My situation: I wish to study at a college or university in Houston (preferably IT, graphics, art, catering or firefighter training). I have a place to stay secured definately in Jones Creek, close to Houston. After my course is finished I want to stay for the holidays until my next course starts (yes I plan on continuing my education. Tourist Visa for the holidays maybe?). After continuing my education there, I want to end up with a job (guessing that requires a work visa). I eventually wish to apply for permanent residence in the states. I read somewhere where it said something along the lines of staying in the states for 5 years makes you eligable to apply for permanent residence, and I'm wondering if 5 years of education and work counts towards that, maybe even the holiday period between courses.

A simple step by step answer to my intension would be great. I don't mind an in-depth answer too however, the more I read the more I know. And knowing more cannot be a bad thing. 

Sorry for being so complicated, my knowledge on this subject isn't at all the best.

Daniel.


----------



## Bevdeforges (Nov 16, 2007)

Unfortunately, with anything connected with visas, a "simple" step by step doesn't really exist.
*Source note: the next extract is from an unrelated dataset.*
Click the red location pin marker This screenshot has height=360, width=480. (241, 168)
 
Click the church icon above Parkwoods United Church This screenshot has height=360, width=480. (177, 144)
Most countries visa laws are written in negative terms (i.e. "we can deny you a visa if..." not "we'll give you a visa if...") so you kind of have to learn while doing.

For a student visa, contact the schools directly. You'll first have to go through the admissions process - they check your school results from the UK to determine if you meet their criteria and you may have to sit the SAT exams (which are given in the UK a couple of times a year).

Once you're admitted to a university program in the US, the school will set the visa process in motion (as they will be charged with tracking you while you're attending) and will probably be your best source of information. While you're attending the school, you will have to make satisfactory progress each semester (i.e. take a "full time" load of courses and pass enough of them to progress toward your degree). You can work part-time, but only on week-ends and during school holidays, and I'm not sure of the situation now, but it used to be that you were limited to working "student jobs" on campus. (Usually meant working in the school dining halls or in the student union facilities.)

Actually, getting in contact with the schools you are interested in attending might be the best way to get an idea of the overall process and what the various restrictions are. The schools generally have an entire department devoted to "international students" and they'll be thrilled to send you out their whole package of information if you just ask them. (Or have your "guardian" give them your address.)
Cheers,
Bev


----------